Exercise brief
List the name of every header field at the top of the mailing-list message below.

Source extract
....

From: Laurent Vivier <Laurent.Vivier@bull.net>
To: Kevin Wolf <kwolf@suse.de>
Cc: qemu-devel@nongnu.org
Subject: Re: [Qemu-devel] [PATCH] Align file accesses with cache=off (O_DIRECT)
Date: Tue, 29 Apr 2008 17:48:24 +0200 [thread overview]
Message-ID: <1209484105.4248.27.camel@frecb07144> (raw)
In-Reply-To: <48173591.9010609@suse.de>
Le mardi 29 avril 2008 à 16:49 +0200, Kevin Wolf a écrit :
> Hi Laurent,
>
> Laurent Vivier schrieb:
> > But if we want too keep simplicity without memcpy(), we could only
> > de-activate O_DIRECT on pread() or pwrite() :
>
> You're right, this approach is simpler, better and makes the patch
> smaller. I've attached a new version of the patch.
>
> However, now that you've pointed me to your patch I realize that my
> patch might be simple but it is incomplete as well. Normal read/write
> operation on qcow images should work fine (only metadata is unaligned
> and there pread is used). Snapshots don't work though because they end
> up in aio requests which are not routed to raw_pread.

....

Collected data
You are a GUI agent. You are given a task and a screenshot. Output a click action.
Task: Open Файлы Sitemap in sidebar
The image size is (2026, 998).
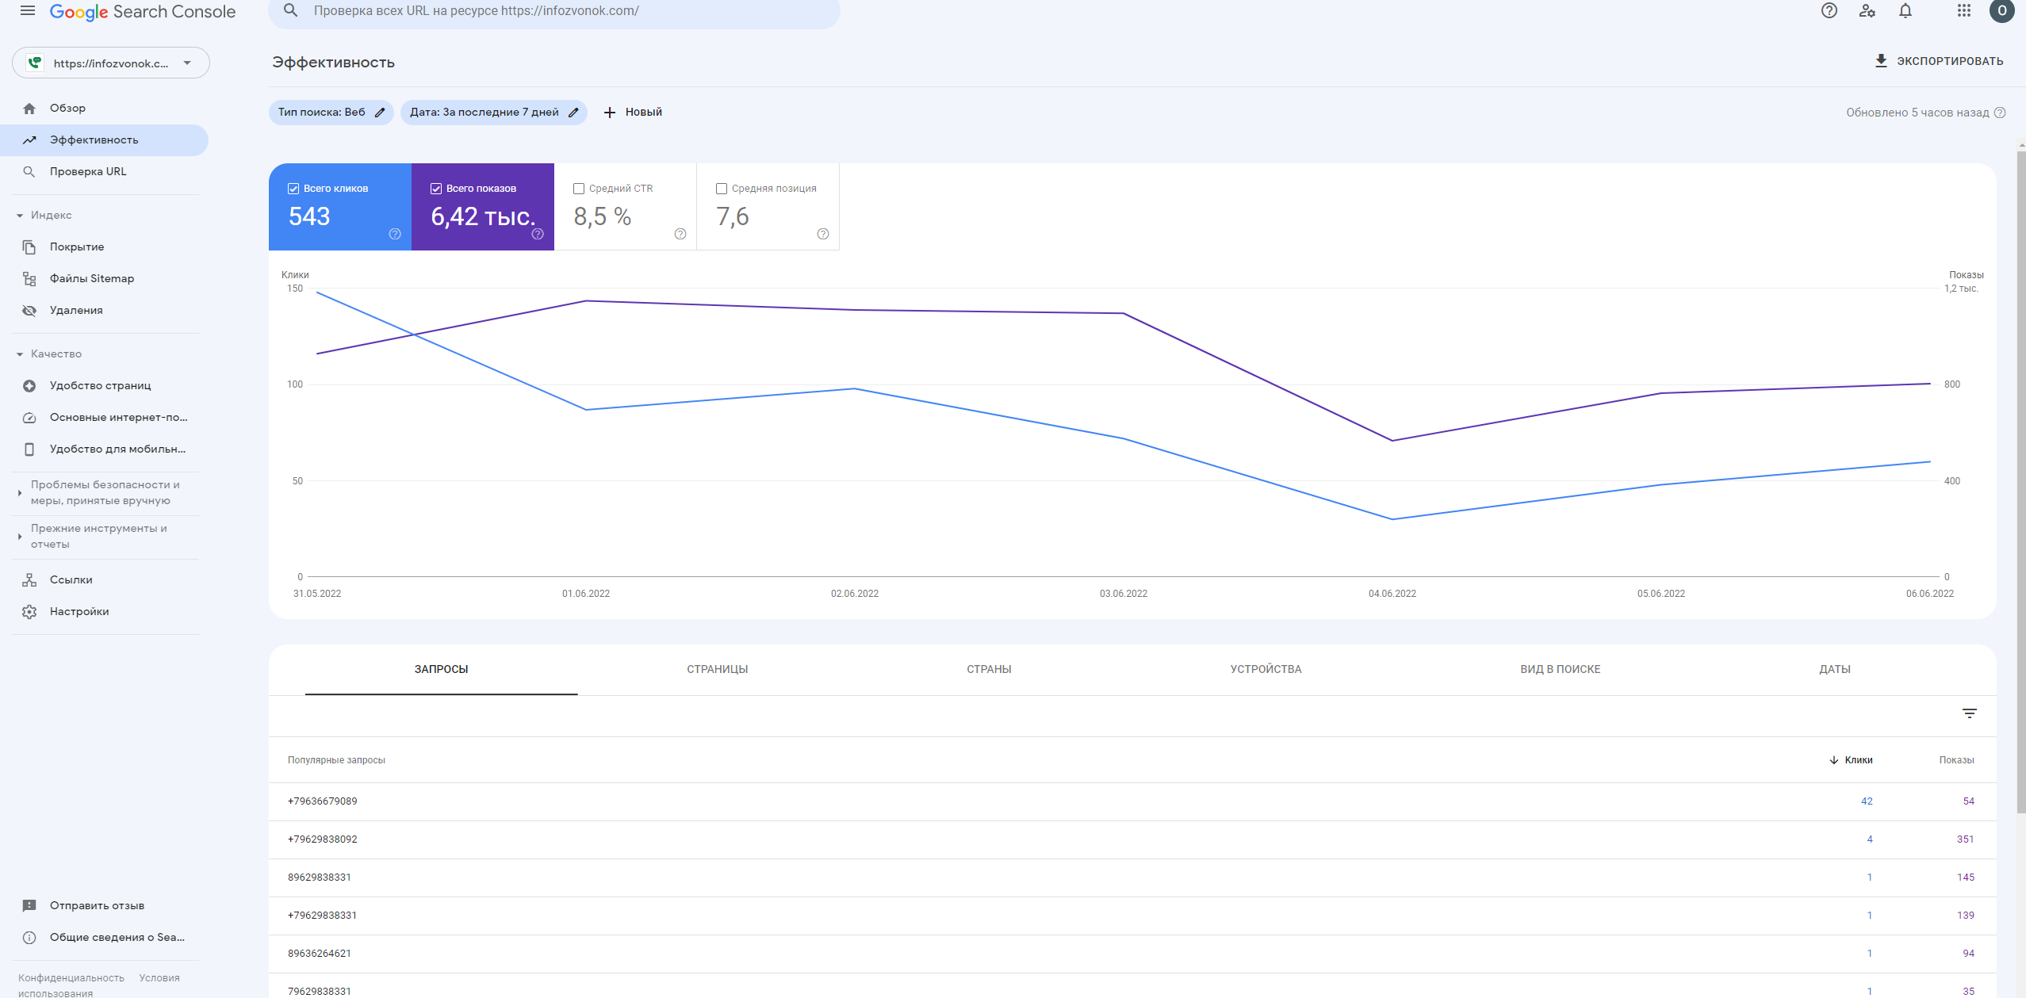[92, 279]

....

Response to this task
From, To, Cc, Subject, Date, Message-ID, In-Reply-To